Given entries
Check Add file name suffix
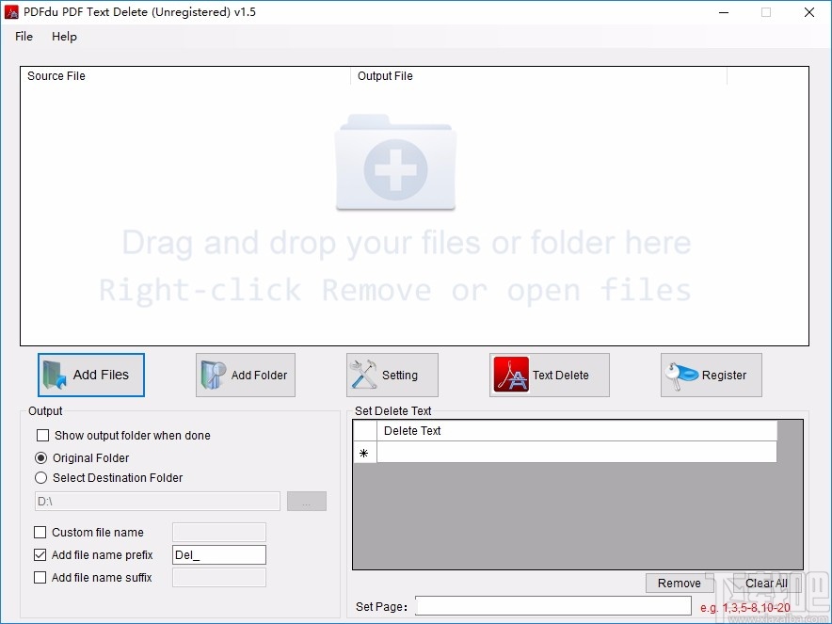This screenshot has width=832, height=624. [x=40, y=577]
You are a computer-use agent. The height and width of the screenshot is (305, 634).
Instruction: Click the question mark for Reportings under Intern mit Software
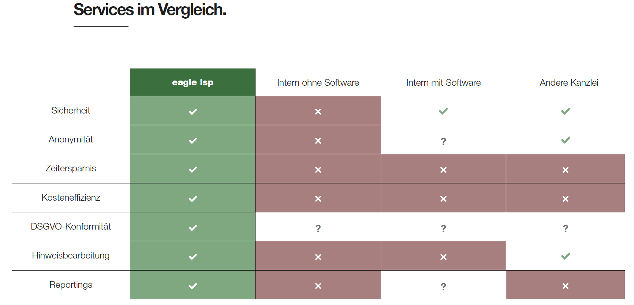tap(443, 286)
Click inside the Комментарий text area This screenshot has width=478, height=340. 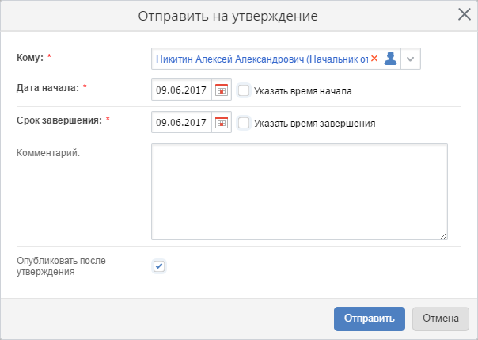point(299,191)
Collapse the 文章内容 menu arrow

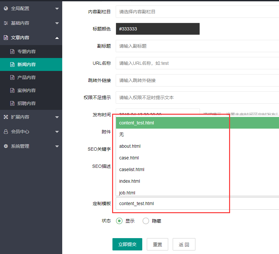[x=57, y=38]
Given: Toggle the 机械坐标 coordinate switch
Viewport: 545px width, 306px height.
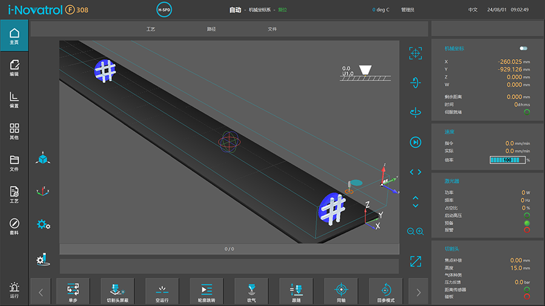Looking at the screenshot, I should tap(523, 48).
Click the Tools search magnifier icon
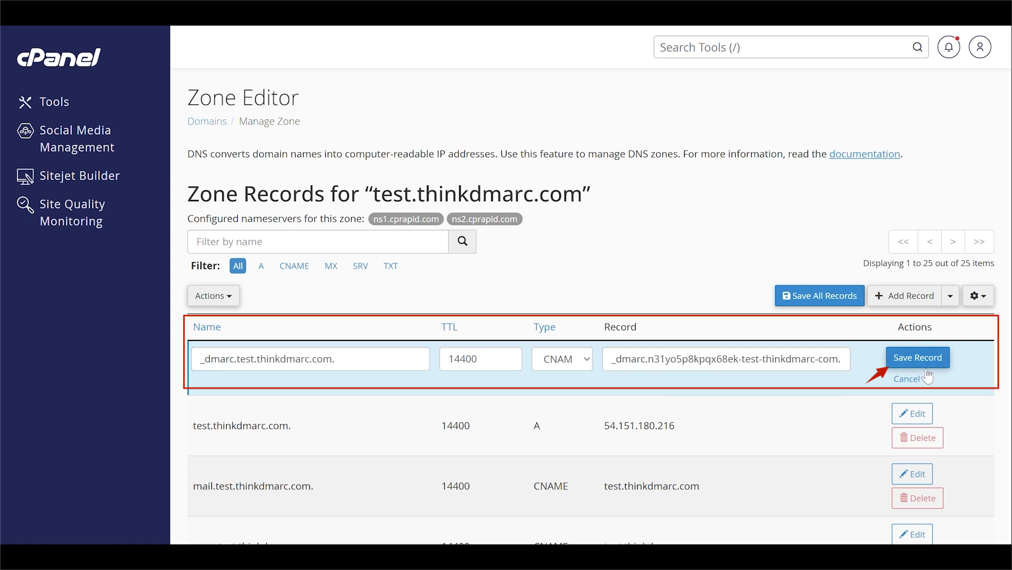Image resolution: width=1012 pixels, height=570 pixels. (x=918, y=47)
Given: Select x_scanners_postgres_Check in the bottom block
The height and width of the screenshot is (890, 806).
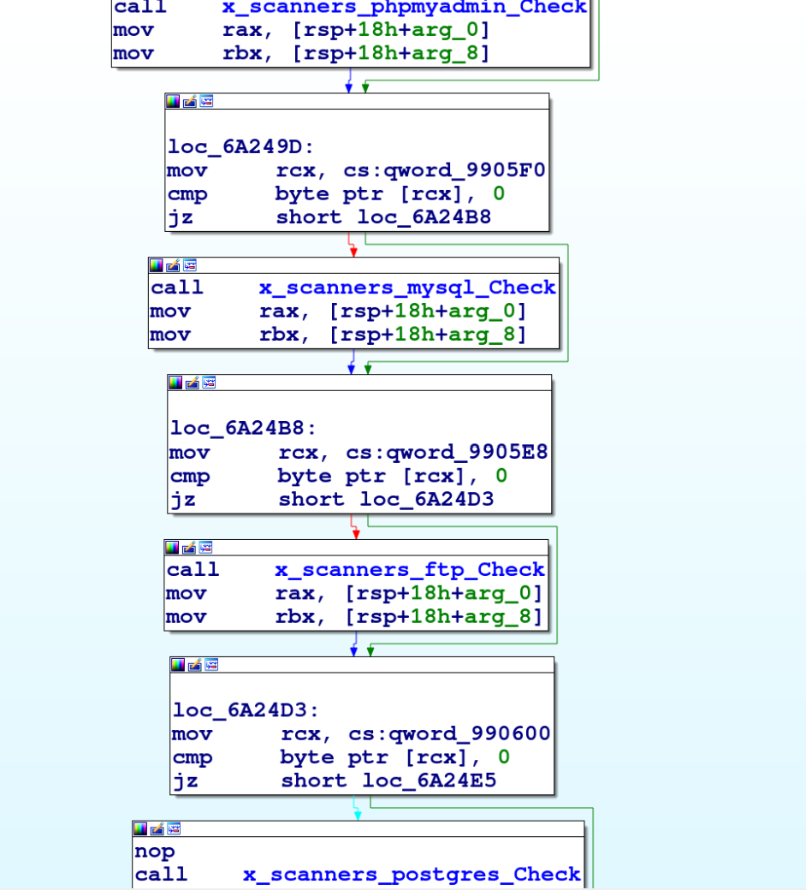Looking at the screenshot, I should (x=412, y=875).
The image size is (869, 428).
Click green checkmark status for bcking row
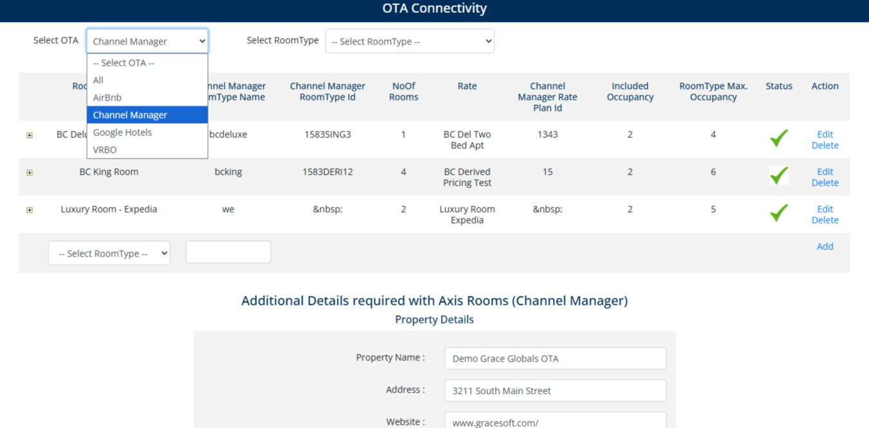point(779,175)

Exercise goal
Quote the part of the listing that opens with the line containing "Collapse the 文章内容 menu arrow" and closes with the last line of the listing, both ends included, leaving out the pictures.

Response below
Collapse the 文章内容 menu arrow

[x=57, y=38]
Given: Toggle the 机械坐标 coordinate switch
Viewport: 545px width, 306px height.
Looking at the screenshot, I should tap(523, 48).
Click the Tools search magnifier icon
Image resolution: width=1012 pixels, height=570 pixels. (x=918, y=47)
Given: Select x_scanners_postgres_Check in the bottom block
The height and width of the screenshot is (890, 806).
Looking at the screenshot, I should (x=412, y=875).
The image size is (869, 428).
Click green checkmark status for bcking row
point(779,175)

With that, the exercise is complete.